Viewed in this way, chemotaxis is not a simple stop-or-go behavior, but the result of complex cellular calculations, integrating all sorts of chemical cues from both outside and inside the cell. Which is, in fact, just what the human brain does. Instead of a single cell with molecular parts, the brain is a conglomerate of billions of cells, a coalition of neuronal calculators that gather external information from the various senses and merge it with internal conditions into a coherent (conscious) state of mind. Many species of bacteria rely on multiple molecules “to integrate signals about the external environment and the metabolic state of the cell,” write Steven Porter of the University of Exeter in England and Oxford University’s George Wadhams and Judith Armitage in the March issue of Nature Reviews Microbiology.
Bacterial behavior thus shares essential similarities with the decision-making method of brains. “It’s the same story,” says Allman, “fantastically elaborated, but it boils down to the same thing.” Human intelligence owes a lot to life’s prokaryotic pioneers.

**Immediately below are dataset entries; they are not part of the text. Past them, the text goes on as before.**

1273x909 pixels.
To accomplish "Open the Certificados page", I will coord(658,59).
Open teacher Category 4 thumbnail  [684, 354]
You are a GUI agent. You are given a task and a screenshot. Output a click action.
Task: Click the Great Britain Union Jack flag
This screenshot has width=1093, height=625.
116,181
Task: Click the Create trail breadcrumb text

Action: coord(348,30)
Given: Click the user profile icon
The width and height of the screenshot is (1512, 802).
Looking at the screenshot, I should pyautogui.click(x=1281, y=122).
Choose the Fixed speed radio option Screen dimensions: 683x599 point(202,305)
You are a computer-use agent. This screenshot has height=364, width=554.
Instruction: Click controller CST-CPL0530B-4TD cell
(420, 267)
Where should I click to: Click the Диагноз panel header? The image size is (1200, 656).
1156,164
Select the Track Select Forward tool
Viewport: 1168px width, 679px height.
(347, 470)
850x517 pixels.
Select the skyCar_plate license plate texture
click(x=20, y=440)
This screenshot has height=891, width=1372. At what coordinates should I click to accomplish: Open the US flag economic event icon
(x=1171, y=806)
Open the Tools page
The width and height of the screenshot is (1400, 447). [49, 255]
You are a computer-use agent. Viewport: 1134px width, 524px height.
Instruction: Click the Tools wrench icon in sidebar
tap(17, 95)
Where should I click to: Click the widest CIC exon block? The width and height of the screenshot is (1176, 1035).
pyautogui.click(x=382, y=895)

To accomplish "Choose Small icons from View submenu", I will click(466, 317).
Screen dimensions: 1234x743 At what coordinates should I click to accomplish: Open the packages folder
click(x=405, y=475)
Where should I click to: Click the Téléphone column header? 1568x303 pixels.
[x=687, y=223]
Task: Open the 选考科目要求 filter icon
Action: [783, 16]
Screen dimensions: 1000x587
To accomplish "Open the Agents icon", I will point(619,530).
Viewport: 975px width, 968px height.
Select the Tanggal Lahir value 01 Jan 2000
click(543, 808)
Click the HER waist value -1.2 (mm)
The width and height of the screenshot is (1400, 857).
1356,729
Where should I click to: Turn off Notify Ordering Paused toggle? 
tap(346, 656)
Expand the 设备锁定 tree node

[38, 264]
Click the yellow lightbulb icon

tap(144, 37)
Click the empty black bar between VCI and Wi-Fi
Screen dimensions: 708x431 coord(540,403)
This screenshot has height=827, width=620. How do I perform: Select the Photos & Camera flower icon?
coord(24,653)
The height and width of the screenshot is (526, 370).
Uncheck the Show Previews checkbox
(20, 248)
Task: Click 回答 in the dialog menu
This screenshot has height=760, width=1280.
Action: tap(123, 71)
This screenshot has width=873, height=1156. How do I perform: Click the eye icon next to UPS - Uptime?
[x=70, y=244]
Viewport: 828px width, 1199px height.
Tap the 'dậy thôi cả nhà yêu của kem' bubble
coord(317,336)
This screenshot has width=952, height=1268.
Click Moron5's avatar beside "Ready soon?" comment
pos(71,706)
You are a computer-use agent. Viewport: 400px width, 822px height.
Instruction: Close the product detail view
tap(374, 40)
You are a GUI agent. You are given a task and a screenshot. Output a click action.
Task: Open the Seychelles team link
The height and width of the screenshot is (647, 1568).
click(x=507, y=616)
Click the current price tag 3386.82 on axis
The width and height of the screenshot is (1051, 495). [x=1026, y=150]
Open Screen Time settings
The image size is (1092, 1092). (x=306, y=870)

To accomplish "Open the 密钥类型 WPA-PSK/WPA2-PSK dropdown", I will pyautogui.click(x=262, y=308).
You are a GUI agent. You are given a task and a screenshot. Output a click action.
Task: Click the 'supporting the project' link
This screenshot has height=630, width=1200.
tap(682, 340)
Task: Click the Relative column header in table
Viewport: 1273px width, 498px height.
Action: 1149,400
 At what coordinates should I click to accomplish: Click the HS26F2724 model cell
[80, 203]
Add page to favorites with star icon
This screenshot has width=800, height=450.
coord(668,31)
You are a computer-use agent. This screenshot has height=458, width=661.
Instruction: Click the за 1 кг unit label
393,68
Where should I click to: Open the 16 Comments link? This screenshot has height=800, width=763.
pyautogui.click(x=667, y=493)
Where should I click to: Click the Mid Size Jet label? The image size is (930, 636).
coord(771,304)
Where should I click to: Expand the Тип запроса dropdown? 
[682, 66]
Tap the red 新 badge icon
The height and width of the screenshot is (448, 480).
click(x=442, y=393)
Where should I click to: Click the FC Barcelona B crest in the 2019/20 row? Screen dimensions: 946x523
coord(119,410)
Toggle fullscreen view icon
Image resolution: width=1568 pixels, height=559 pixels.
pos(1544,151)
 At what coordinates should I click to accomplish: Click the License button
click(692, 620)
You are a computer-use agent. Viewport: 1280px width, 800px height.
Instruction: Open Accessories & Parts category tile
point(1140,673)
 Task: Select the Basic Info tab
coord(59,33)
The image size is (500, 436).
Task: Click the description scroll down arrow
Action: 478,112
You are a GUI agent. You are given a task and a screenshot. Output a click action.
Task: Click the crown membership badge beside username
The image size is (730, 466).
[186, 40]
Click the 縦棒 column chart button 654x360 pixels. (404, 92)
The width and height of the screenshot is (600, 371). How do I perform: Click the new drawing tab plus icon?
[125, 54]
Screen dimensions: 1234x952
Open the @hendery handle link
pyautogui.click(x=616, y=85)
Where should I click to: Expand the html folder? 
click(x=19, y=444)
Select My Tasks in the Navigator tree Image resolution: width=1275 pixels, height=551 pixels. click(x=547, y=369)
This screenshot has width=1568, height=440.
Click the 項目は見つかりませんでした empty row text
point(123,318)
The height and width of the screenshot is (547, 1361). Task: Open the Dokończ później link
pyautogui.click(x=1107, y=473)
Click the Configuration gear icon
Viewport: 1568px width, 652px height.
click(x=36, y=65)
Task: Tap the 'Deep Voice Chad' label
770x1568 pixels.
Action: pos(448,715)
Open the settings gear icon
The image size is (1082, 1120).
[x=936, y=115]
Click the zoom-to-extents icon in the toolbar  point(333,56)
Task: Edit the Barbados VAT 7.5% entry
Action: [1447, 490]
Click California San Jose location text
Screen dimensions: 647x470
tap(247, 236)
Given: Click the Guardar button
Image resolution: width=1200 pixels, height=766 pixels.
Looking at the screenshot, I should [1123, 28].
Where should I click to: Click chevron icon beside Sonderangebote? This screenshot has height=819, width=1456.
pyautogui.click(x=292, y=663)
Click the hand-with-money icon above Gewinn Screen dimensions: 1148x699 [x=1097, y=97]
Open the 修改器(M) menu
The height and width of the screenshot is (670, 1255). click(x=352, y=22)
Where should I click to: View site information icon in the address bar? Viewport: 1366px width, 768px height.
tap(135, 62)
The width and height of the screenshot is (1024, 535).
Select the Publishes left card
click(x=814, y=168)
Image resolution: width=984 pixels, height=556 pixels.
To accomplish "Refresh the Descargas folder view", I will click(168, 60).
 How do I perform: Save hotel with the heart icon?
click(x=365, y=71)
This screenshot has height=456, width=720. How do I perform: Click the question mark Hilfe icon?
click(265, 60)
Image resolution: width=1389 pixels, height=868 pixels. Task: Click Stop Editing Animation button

This basis for braininess comes at a price, though: the primordial memory of the food-poison dichotomy. Just as bacteria swim or not, nerve cells fire or not, human brains often view aspects of the world as right or wrong, good or bad, nothing in between.
Stephen Jay Gould, the late paleontologist, commented on this aspect of human intelligence in his magnum opus, The Structure of Evolutionary Theory. He considered thinking in dichotomies “a general mental error of oversimplified organizational logic ... probably imposed by the deep structure of the human mind.”
Gould cited the late French anthropologist Claude Lévi-Strauss’ view that “human brains work best as dichotomizing machines at single levels” but are not so good at perceiving nuance and relationships among multiple levels of interacting systems. So it seems that humankind’s inability to cope intelligently with many of today’s problems stems from the bacterial origins of intelligence in the pursuit of food, as reflected in the basic division, as Lévi-Strauss himself noted, of food itself: raw and cooked.